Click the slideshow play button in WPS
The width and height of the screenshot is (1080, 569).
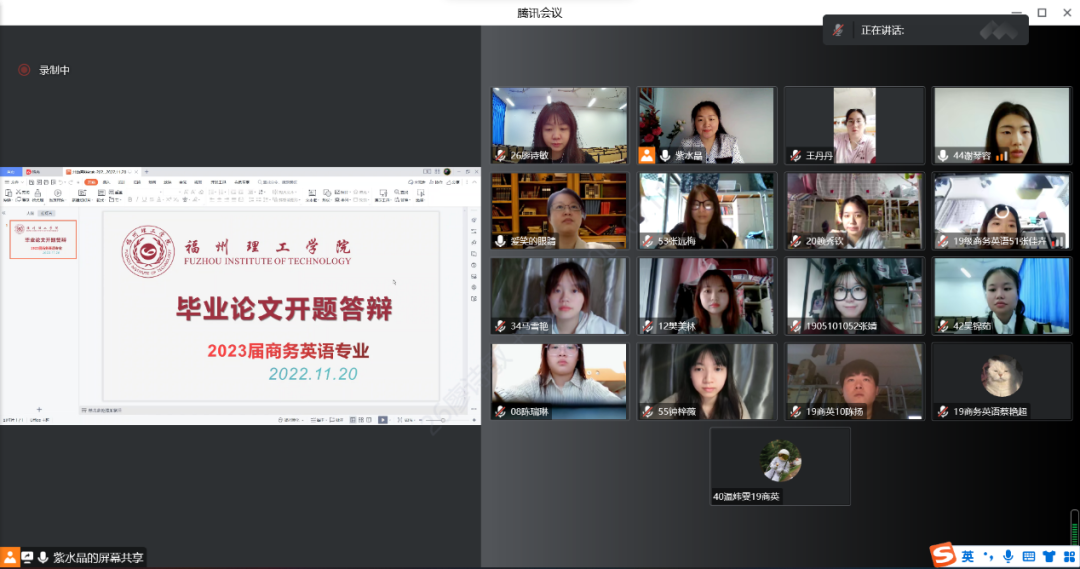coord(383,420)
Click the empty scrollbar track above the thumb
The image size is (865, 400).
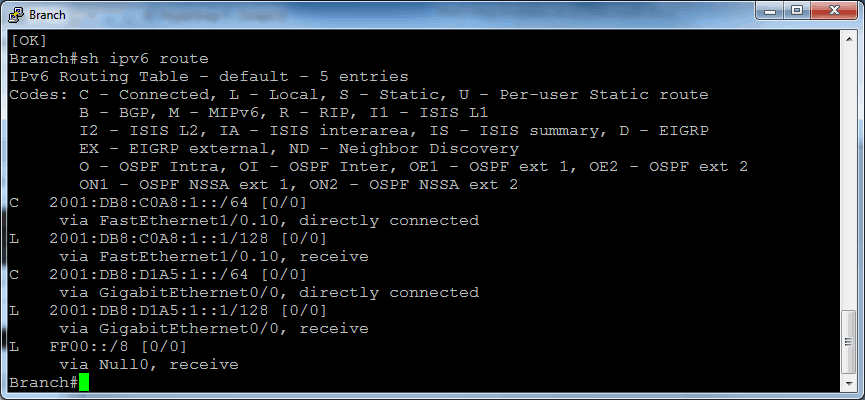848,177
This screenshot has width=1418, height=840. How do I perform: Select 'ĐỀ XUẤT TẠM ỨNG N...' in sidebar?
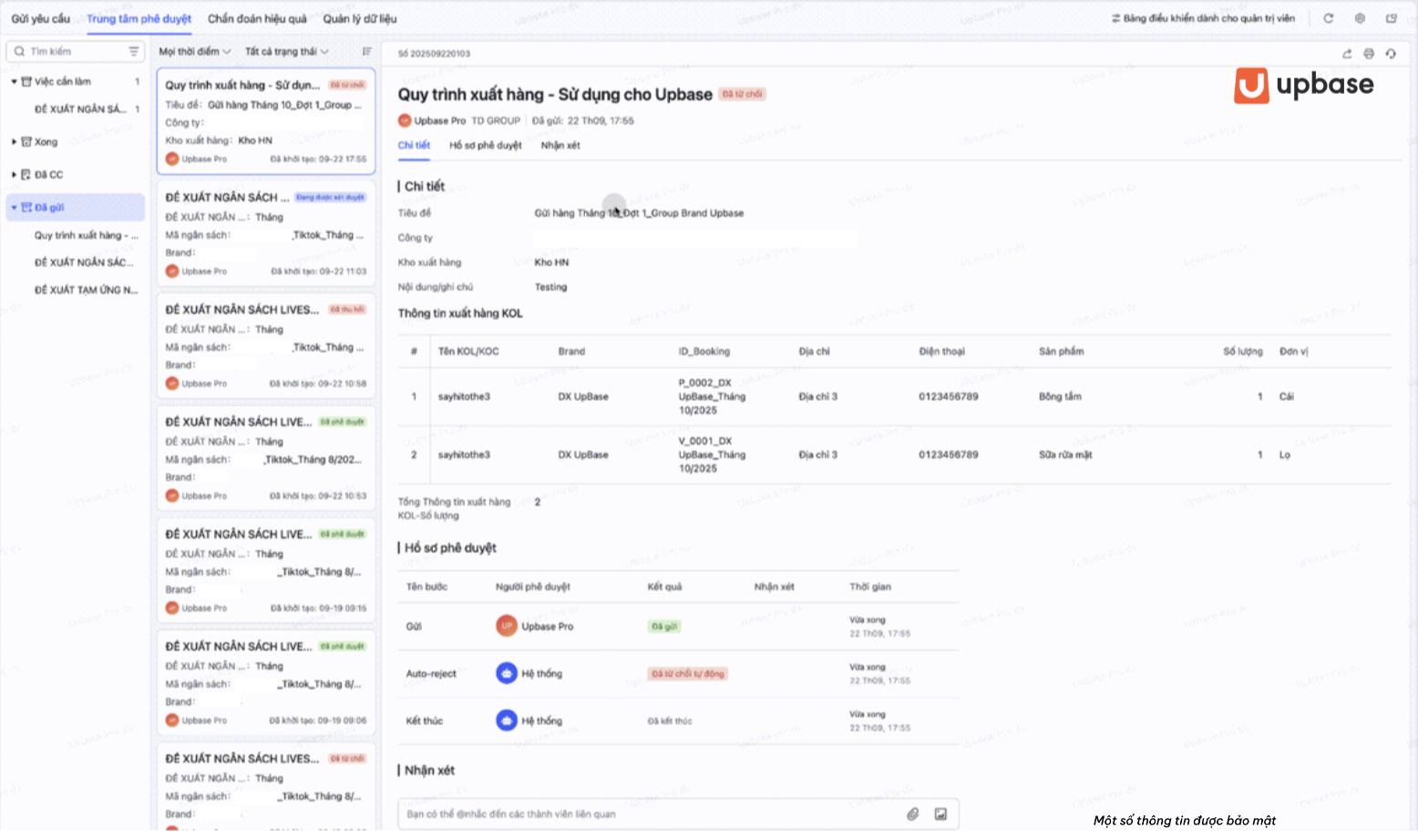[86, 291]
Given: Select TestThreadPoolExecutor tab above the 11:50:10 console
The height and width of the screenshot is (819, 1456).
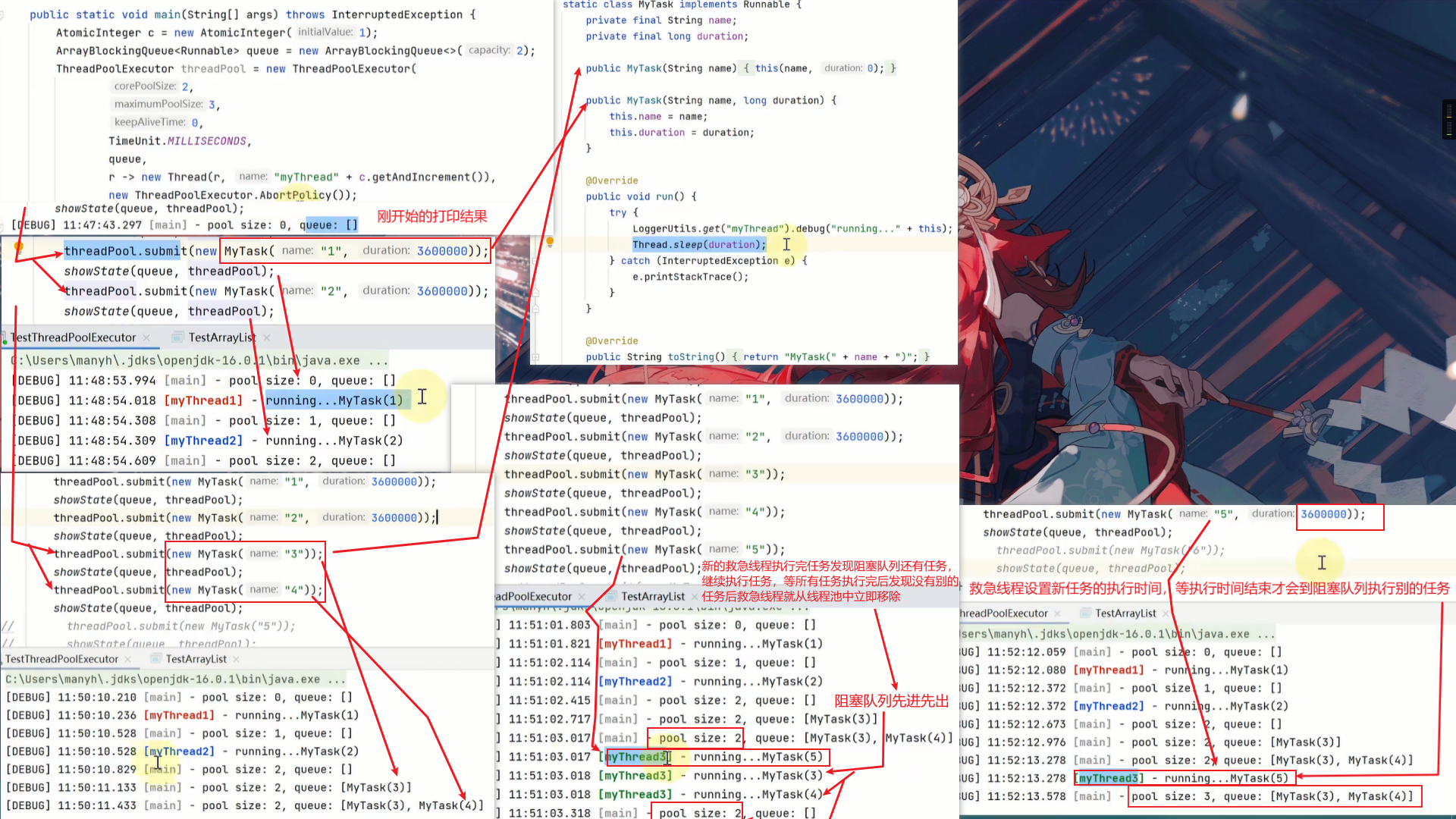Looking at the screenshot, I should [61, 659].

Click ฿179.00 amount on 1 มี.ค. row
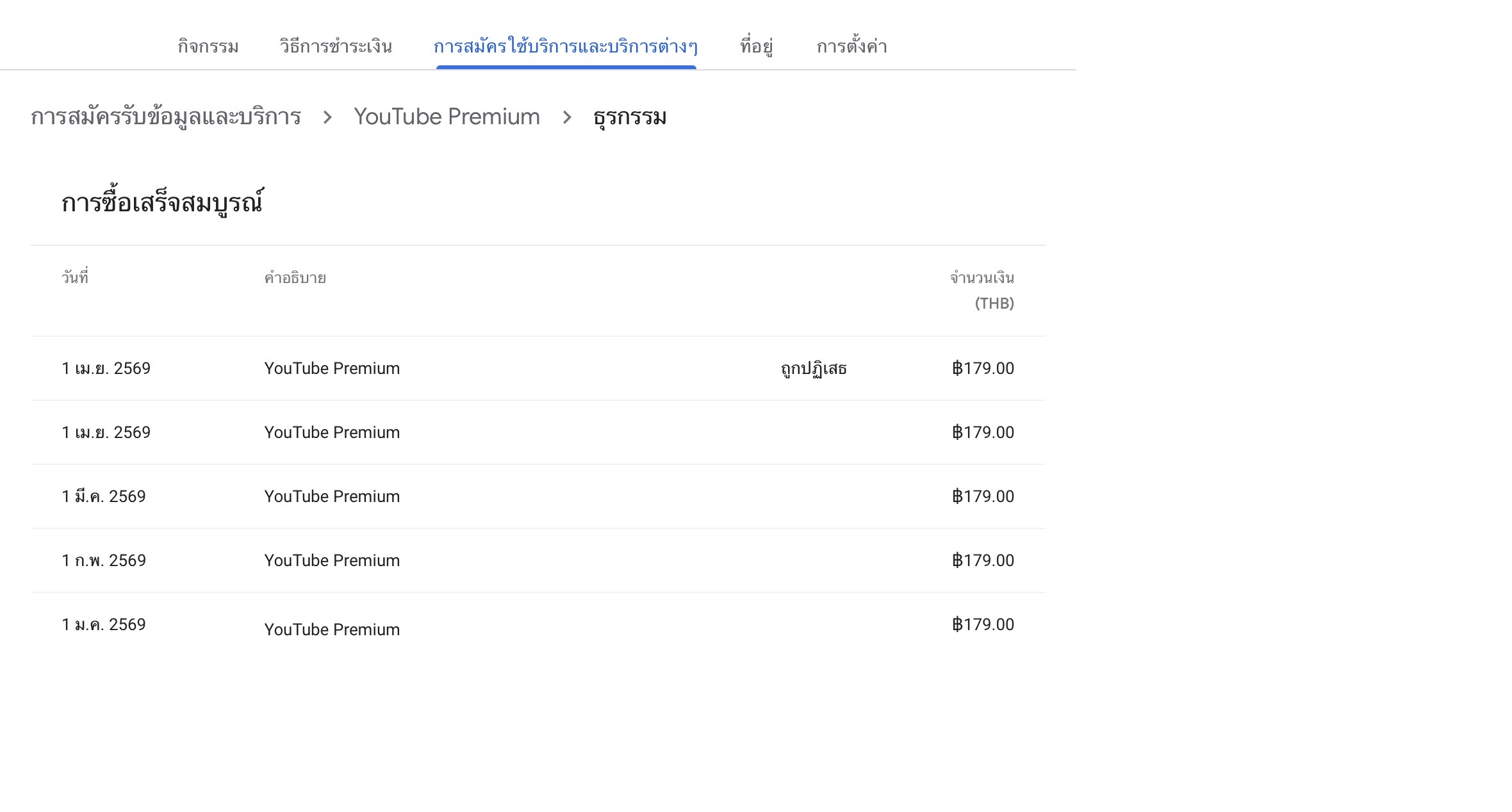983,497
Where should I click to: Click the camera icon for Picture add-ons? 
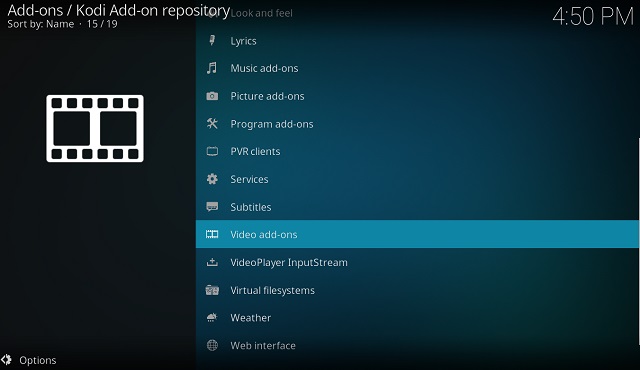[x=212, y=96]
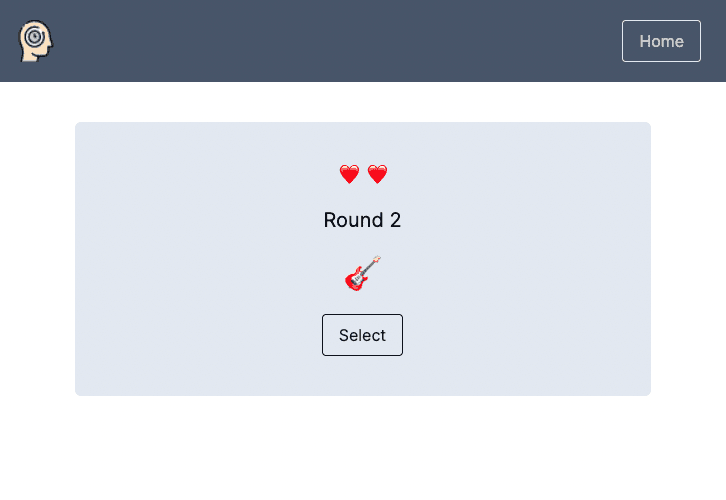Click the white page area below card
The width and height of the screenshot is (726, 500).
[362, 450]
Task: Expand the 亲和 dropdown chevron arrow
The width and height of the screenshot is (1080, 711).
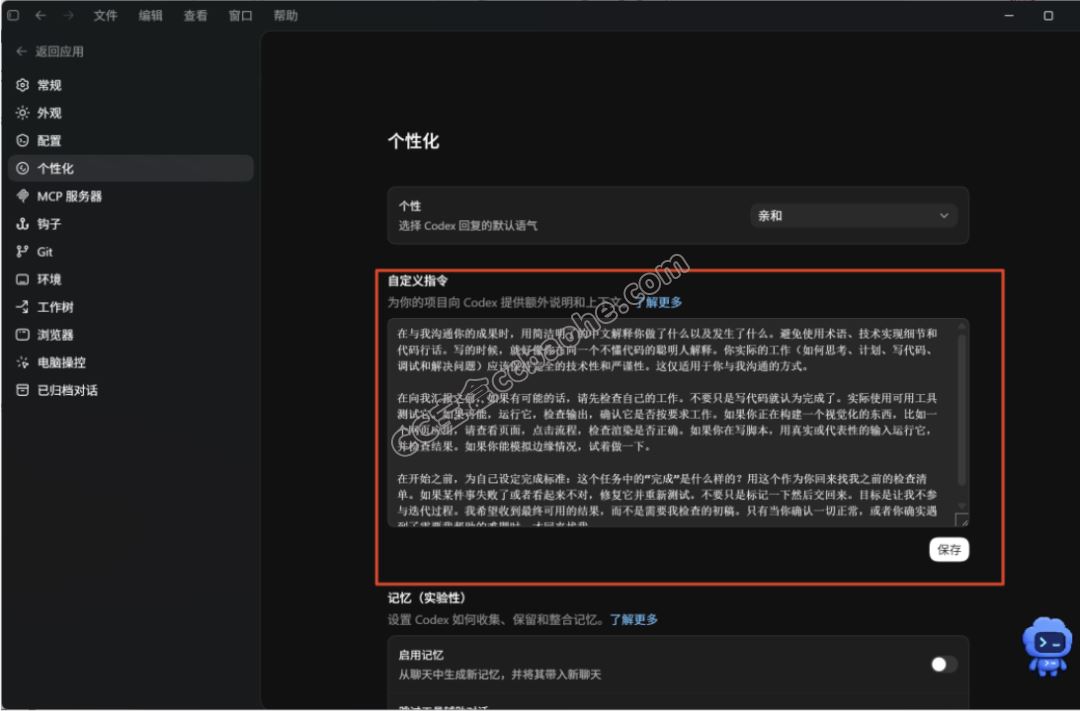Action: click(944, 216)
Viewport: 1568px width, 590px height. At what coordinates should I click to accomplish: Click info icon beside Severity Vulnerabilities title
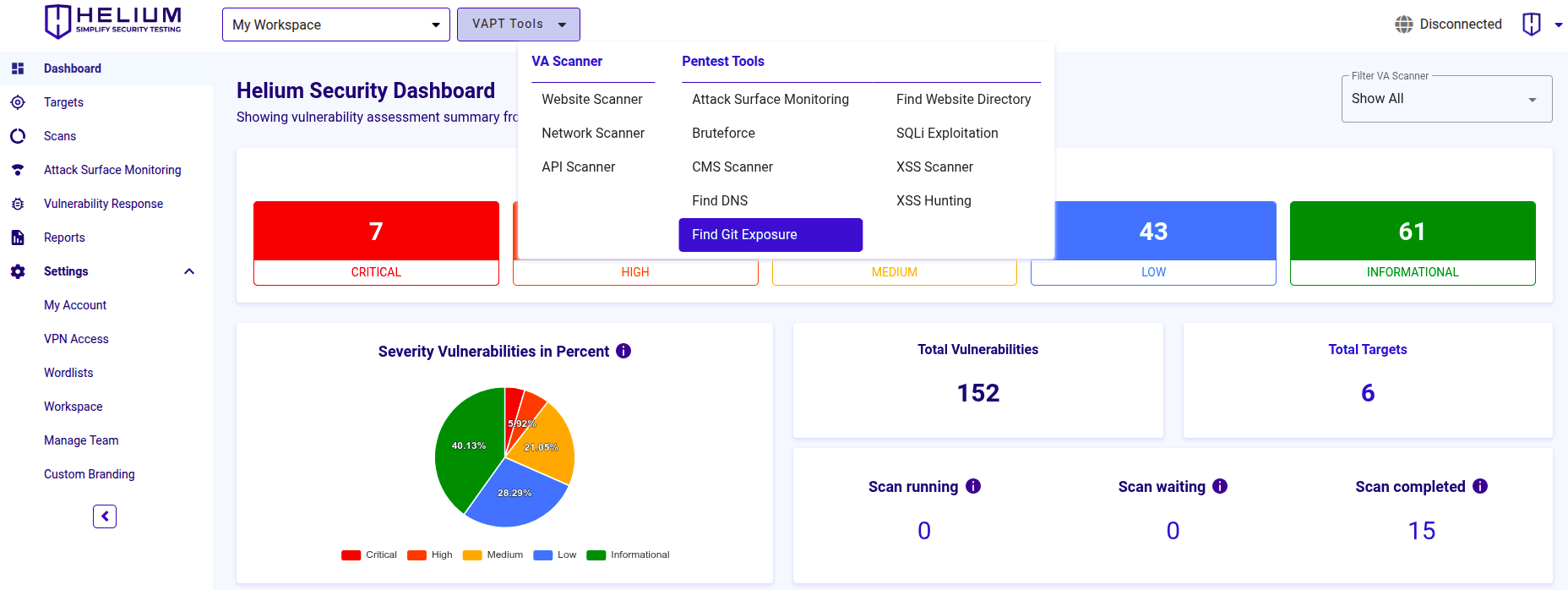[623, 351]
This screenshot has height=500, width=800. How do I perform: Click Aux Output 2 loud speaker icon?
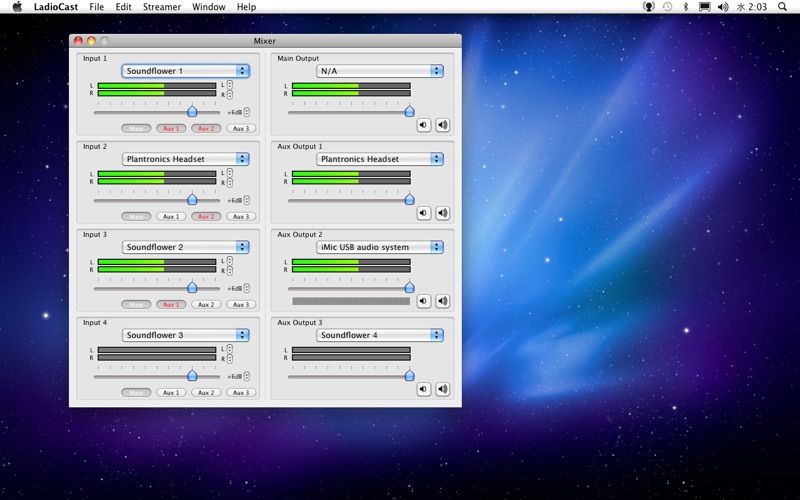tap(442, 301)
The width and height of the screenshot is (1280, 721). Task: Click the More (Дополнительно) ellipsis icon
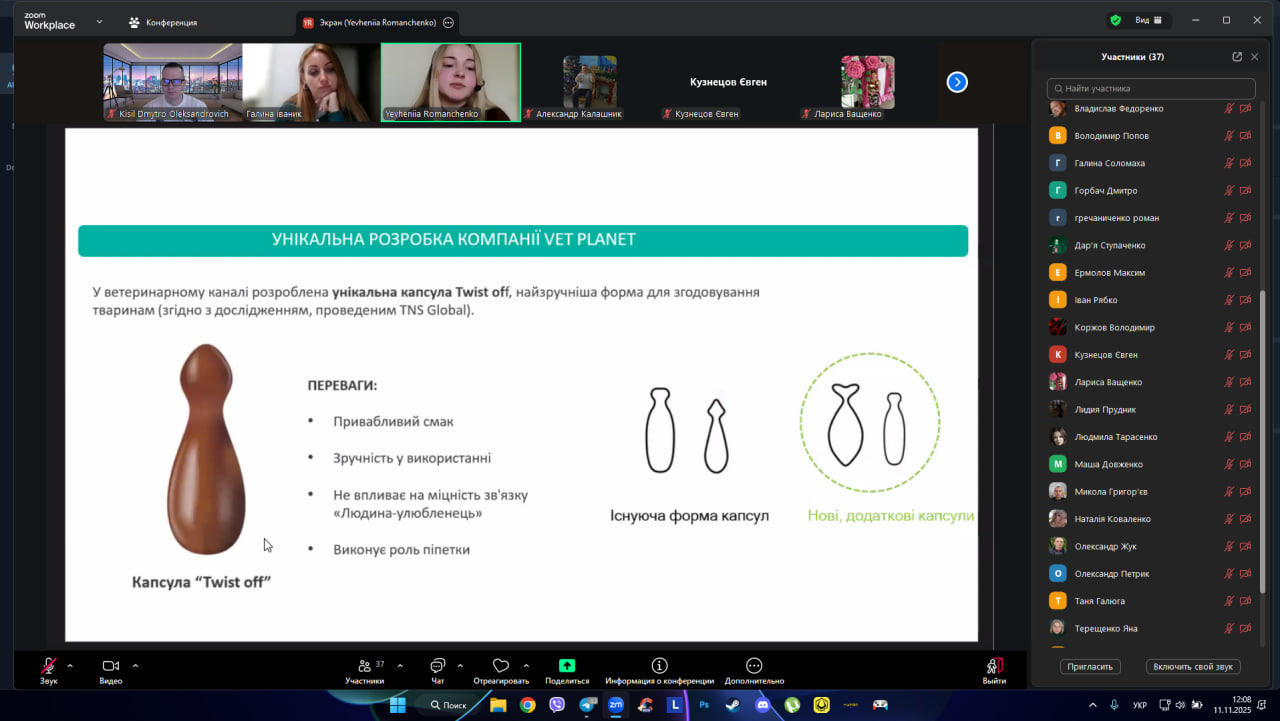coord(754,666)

**Work to be completed:** Return each line from the rows above that contains the word "Select", treating uppercase and lowercase as different.

**Answer for the task:**
This screenshot has width=1418, height=840. How do I perform: Select 'ĐỀ XUẤT TẠM ỨNG N...' in sidebar?
Given: Select TestThreadPoolExecutor tab above the 11:50:10 console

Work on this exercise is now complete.